In this paper, a multi-objective optimization design is carried out for the total drag of DTMB-5415 ship in calm water at the speeds of three Froude numbers. Firstly, 29 design variables are set up based on the Free Form Deformation method, and the design space are later reduced by Proper Orthogonal Decomposition method. Combined with the multi-objective genetic algorithm, the optimal hulls with better comprehensive resistance performance are obtained, and optimization effect is analyzed through further verification. Furthermore, based on Proper Orthogonal Decomposition method, the ship flow field (free-surface wave elevation and hull surface pressure) learning considering ship speed and shape parameters is constructed to realize the quick prediction of ship calm-water flow field in a large speed range.

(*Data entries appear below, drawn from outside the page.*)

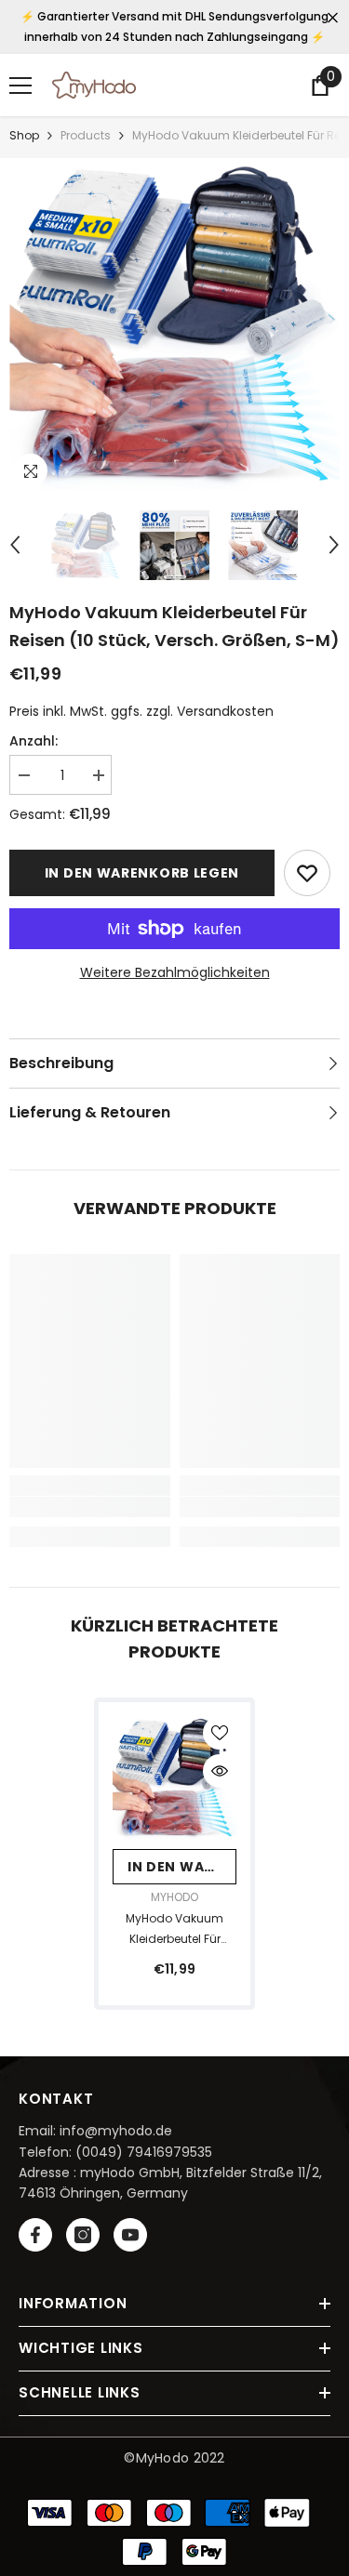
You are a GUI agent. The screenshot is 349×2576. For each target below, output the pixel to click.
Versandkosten (225, 711)
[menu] (20, 85)
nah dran (333, 18)
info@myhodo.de (116, 2130)
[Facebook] (35, 2235)
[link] (89, 1507)
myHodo (174, 1897)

For the hull form optimization problem, if the number of design variables determined by hull form deformation method is small, then in a certain design space, the hull shape changes may be small, so the improvement of hydrodynamic performance of the optimal hulls found in the low-dimensional design space is relatively limited; on the contrary, if there are many parameters controlling the changes of the hull shapes, the possible changes in shape can be more abundant within the range of design variables, i.e., more varied shape changes can be produced in the high-dimensional design space. Theoretically, it is possible to find the optimal hull shape with better performance.

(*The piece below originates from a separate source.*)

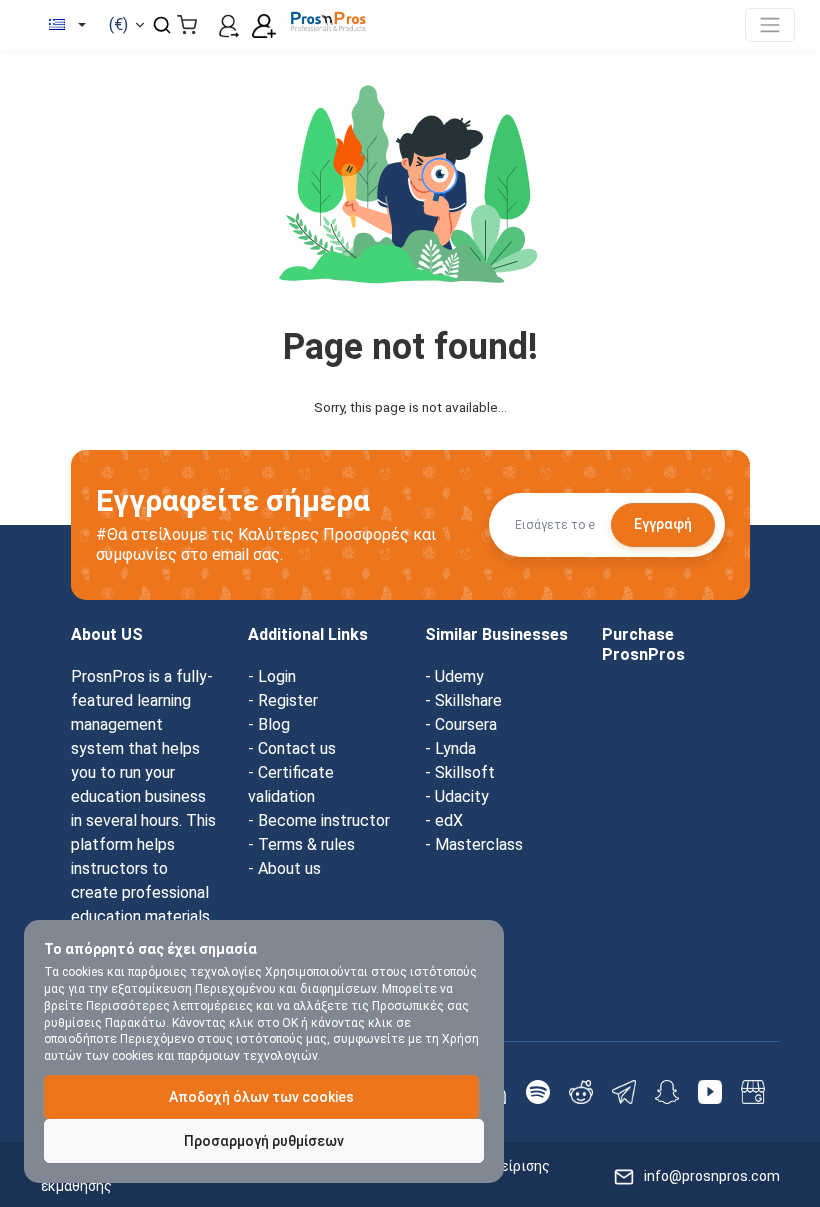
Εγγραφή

The so-called "dimensionality reduction" means to reduce the data dimension as much as possible on the premise of containing all the information in a certain number of high-dimensional data. By reducing the dimensionality of the original design space composed of the hull form deformation parameters (design variables), it is possible to characterize any possible change of the hull shape in the original high-dimensional design space by using a small number of design variables without losing information as far as possible. In this way, the experimental design can be carried out in the dimensionality-reduced design space, and the number of sample points required for high-fidelity surrogate model construction, so the computational cost will be reduced to speed up the optimization efficiency.